Volunteers and Trustees

Millions of people volunteer for charities across the UK and volunteering as a fundraiser can be a fantastic way to help. 

This might involve collecting cash donations, selling raffle tickets or charity goods, participating in a local fundraising event, becoming a charity trustee or more. Largely, this depends on how you’d like to help the charity, what time you can give and any particular skills you might be able to offer. First of all, we recommend that you speak to the charity to find out how best you can help and what advice, guidance and support they can give you, including any materials that will help you get started. 

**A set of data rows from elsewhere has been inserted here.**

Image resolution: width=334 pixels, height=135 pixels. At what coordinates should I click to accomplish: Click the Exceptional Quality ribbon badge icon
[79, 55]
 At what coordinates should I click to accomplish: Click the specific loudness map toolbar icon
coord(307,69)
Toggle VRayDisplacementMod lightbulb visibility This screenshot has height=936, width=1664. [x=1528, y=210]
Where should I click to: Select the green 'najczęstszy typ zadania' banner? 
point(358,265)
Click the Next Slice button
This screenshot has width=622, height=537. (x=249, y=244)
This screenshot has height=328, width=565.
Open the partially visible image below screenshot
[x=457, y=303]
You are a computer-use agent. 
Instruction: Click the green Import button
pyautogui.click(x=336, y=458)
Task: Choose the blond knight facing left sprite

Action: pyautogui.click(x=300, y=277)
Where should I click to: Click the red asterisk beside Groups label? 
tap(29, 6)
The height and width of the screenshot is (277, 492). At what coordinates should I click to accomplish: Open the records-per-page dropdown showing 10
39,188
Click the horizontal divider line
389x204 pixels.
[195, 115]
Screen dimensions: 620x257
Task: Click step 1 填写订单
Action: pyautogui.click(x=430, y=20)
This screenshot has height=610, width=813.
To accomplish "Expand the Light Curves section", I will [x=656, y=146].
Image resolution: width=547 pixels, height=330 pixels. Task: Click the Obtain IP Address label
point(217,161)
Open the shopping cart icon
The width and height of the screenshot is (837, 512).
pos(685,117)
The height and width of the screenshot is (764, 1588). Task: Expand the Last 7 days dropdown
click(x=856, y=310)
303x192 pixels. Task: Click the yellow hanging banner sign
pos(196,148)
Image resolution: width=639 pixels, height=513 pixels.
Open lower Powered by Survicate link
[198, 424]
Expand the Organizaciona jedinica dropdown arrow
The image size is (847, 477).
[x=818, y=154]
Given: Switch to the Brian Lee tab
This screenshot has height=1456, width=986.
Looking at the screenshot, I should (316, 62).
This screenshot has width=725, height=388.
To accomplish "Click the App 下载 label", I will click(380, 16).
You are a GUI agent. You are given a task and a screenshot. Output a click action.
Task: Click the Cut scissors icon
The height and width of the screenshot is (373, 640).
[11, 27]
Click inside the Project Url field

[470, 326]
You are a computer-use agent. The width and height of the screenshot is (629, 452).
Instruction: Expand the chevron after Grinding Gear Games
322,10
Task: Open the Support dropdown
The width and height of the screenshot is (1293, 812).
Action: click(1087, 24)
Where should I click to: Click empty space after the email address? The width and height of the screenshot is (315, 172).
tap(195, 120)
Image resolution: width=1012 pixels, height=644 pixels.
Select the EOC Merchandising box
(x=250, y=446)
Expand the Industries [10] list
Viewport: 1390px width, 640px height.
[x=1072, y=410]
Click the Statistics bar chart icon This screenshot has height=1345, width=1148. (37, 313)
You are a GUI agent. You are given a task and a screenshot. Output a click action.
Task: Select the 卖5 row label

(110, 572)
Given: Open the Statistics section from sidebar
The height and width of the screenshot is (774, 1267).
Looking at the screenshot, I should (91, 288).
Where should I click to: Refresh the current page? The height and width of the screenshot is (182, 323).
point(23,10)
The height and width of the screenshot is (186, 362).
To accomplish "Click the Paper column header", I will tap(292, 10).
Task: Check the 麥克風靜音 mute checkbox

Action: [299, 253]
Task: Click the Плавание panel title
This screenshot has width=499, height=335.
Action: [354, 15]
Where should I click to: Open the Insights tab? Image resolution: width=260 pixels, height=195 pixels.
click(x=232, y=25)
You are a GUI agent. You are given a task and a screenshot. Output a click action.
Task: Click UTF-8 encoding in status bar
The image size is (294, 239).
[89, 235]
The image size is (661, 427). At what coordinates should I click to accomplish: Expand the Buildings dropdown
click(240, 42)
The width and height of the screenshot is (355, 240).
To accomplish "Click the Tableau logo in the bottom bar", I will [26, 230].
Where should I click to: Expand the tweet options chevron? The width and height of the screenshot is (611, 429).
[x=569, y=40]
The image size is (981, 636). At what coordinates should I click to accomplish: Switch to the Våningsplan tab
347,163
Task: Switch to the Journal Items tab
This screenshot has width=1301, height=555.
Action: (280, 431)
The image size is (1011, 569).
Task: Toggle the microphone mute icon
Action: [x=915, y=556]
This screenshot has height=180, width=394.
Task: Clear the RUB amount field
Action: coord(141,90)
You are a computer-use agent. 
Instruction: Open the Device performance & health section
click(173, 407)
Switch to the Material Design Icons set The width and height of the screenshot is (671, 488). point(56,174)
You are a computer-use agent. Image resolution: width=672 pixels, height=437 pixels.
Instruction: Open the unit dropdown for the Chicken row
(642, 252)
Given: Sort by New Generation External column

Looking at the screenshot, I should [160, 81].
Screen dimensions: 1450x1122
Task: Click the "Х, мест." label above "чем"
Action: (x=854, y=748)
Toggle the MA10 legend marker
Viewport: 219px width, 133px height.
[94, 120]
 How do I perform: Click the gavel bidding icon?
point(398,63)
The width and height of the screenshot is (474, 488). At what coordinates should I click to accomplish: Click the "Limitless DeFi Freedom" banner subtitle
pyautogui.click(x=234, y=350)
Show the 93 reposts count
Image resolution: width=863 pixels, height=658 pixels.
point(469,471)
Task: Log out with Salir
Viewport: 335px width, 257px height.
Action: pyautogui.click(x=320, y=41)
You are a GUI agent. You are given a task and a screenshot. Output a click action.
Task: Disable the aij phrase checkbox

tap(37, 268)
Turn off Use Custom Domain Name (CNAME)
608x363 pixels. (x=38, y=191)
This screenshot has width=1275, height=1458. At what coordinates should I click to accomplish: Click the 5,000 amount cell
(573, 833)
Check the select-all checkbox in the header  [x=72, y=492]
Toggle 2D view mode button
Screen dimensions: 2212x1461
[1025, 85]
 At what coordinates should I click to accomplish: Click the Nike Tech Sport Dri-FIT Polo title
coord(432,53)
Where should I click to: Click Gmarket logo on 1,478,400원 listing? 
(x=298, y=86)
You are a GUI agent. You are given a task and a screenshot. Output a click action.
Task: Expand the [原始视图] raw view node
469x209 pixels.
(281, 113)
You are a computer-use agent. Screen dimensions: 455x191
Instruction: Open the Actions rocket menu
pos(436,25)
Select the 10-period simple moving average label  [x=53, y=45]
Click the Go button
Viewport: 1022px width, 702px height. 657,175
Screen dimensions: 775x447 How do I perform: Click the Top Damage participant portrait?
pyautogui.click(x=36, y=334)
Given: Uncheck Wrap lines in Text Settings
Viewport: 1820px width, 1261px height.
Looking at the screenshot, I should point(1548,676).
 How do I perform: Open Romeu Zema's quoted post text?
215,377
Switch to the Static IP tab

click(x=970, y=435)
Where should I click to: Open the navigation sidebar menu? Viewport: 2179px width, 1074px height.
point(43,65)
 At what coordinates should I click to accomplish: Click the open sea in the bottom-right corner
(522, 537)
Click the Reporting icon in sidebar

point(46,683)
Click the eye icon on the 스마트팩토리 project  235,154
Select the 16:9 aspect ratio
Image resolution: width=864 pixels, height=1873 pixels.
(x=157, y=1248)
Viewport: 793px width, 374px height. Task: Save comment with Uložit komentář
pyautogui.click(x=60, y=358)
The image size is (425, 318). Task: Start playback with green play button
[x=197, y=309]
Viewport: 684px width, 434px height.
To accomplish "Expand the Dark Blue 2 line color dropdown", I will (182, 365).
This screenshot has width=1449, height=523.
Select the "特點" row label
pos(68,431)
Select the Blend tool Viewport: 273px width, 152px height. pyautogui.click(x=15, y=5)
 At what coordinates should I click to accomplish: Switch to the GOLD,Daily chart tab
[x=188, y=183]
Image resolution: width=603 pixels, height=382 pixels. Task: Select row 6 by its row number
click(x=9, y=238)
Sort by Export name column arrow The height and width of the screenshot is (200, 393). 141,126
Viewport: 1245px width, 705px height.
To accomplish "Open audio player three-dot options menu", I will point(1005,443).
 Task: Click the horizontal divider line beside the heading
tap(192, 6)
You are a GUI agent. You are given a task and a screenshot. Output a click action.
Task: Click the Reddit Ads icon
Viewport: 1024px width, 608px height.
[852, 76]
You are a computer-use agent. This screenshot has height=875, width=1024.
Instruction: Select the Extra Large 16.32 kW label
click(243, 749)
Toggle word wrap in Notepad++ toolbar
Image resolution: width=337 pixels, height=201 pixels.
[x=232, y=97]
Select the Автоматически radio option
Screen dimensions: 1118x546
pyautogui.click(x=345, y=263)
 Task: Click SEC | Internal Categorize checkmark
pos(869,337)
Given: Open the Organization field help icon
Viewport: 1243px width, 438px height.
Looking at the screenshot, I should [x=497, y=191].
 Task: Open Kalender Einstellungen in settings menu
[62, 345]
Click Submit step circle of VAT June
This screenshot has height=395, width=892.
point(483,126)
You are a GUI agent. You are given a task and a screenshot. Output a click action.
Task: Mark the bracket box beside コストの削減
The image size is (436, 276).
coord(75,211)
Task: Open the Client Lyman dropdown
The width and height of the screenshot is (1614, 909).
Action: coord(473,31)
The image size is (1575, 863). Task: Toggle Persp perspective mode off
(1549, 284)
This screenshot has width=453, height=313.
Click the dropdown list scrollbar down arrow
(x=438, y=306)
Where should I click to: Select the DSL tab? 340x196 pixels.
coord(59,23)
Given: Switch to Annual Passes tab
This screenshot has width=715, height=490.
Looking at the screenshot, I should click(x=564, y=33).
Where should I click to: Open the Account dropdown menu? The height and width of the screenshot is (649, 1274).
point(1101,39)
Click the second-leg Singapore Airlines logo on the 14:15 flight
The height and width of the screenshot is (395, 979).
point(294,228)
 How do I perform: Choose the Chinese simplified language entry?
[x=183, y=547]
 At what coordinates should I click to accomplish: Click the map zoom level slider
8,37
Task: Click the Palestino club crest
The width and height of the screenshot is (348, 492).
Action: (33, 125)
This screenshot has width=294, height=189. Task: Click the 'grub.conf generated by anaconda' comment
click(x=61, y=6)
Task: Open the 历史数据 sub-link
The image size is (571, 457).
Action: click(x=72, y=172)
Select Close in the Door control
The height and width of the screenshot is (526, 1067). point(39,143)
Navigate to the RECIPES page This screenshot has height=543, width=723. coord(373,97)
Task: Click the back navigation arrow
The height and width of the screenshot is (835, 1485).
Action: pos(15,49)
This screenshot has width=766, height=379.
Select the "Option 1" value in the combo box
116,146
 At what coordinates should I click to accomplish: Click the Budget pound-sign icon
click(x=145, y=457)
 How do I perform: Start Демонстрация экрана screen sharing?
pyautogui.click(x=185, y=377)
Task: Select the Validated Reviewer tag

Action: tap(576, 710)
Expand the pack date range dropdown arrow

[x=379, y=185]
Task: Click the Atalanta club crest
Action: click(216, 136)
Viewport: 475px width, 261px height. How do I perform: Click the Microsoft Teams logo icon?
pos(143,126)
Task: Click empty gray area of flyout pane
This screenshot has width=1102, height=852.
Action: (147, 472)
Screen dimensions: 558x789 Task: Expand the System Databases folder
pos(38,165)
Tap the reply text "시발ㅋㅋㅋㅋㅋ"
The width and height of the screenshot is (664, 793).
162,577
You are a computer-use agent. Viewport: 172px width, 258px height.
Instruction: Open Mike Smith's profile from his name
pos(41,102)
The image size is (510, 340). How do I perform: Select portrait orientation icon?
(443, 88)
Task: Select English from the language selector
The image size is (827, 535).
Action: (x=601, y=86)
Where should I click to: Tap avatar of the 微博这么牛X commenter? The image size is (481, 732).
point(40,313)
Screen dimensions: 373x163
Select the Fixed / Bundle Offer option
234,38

If you don’t know which charity to choose, you could start by searching online. Find out more about volunteering opportunities in your area though your local Volunteer Centre or contact: 

 

There are some important rules to follow when you fundraise, so be sure to discuss any dos and don’ts with the charity and also have a look at our ‘know the rules’ section.

 

Managing Volunteers

For charities running volunteer fundraising programmes, it is important to recognise your role and responsibility in managing those volunteers, applying for the right licences and giving volunteers guidance and support. Find out more here.

You may also find it useful to join one of our special interest groups and network with your peers. Our Community Fundraising Special Interest Group shares best practice in community fundraising, providing an opportunity to meet and network with others in the industry. While our Volunteer Board Fundraising Special Interest Group provides guidance for establishing a formalised approach to working with senior level volunteers in order to reach significant fundraising targets.

 

Getting your trustees on board

A charity’s trustee board is responsible for making sure that the charity is governed well and is working to achieve its objectives. That includes oversight of fundraising: making sure that the charity meets it legal requirements in all it does, sets a fundraising strategy, and manages its resources properly. 

Having an engaged trustee board can make all the difference; a board that will not only respect the expertise of fundraisers and offer a different perspective and relevant advice, but champion the importance of your work across the organisation. The level of a trustee’s involvement will vary from organisation to organisation and across the trustee board, according to their skills and experiences, as well as your needs.